::: SOURCE TEXT

- Born: 4 September Howrah, West Bengal, India
- Citizenship: Indian
- Occupation: Actress
- Years active: 2012—present
- Notable work: Ke Apon Ke Por Neem Phooler Madhu

= Pallobi Sharma =

Indian Bengali actress

Pallobi Sharma (Bengali: পল্লবী শর্মা; born 4 September) is an Indian actress who primarily works in Bengali television. She is known for playing lead roles in the television series Nader Nimai, Dui Prithibi, Ke Apon Ke Por, Neem Phooler Madhu, and Tare Dhori Dhori Mone Kori.

== Career ==

Pallobi made her acting debut with the Sananda TV series Nader Nemai, portraying Laxmipriya. She later appeared in the ETV Bangla series Dui Prithibi.

::::::
::: DATASET ENTRIES

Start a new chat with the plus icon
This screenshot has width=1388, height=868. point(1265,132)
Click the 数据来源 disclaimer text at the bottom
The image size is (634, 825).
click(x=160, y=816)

::::::

**EXERCISE 1:**
Duplicate the passage of the Pallobi Sharma profile starting with "Pallobi Sharma (Bengali: পল্লবী" and going on through "series Dui Prithibi.".
**EXERCISE 2:**
Which television series does the Pallobi Sharma profile name in the sentence beginning "She is known for playing lead roles"?
**EXERCISE 3:**
Does each statement agree with the Pallobi Sharma profile? Answer yes or no for each, quoting the words that decide it.
(a) Her acting debut came in an ETV Bangla series.
(b) In her debut series she played Laxmipriya.
(c) Her years active began in 2012.

**TASK RESPONSE 1:**
Pallobi Sharma (Bengali: পল্লবী শর্মা; born 4 September) is an Indian actress who primarily works in Bengali television. She is known for playing lead roles in the television series Nader Nimai, Dui Prithibi, Ke Apon Ke Por, Neem Phooler Madhu, and Tare Dhori Dhori Mone Kori.

== Career ==

Pallobi made her acting debut with the Sananda TV series Nader Nemai, portraying Laxmipriya. She later appeared in the ETV Bangla series Dui Prithibi.

**TASK RESPONSE 2:**
- Nader Nimai
- Dui Prithibi
- Ke Apon Ke Por
- Neem Phooler Madhu
- Tare Dhori Dhori Mone Kori

**TASK RESPONSE 3:**
(a) No: "Pallobi made her acting debut with the Sananda TV series Nader Nemai"
(b) Yes: "portraying Laxmipriya"
(c) Yes: "Years active: 2012—present"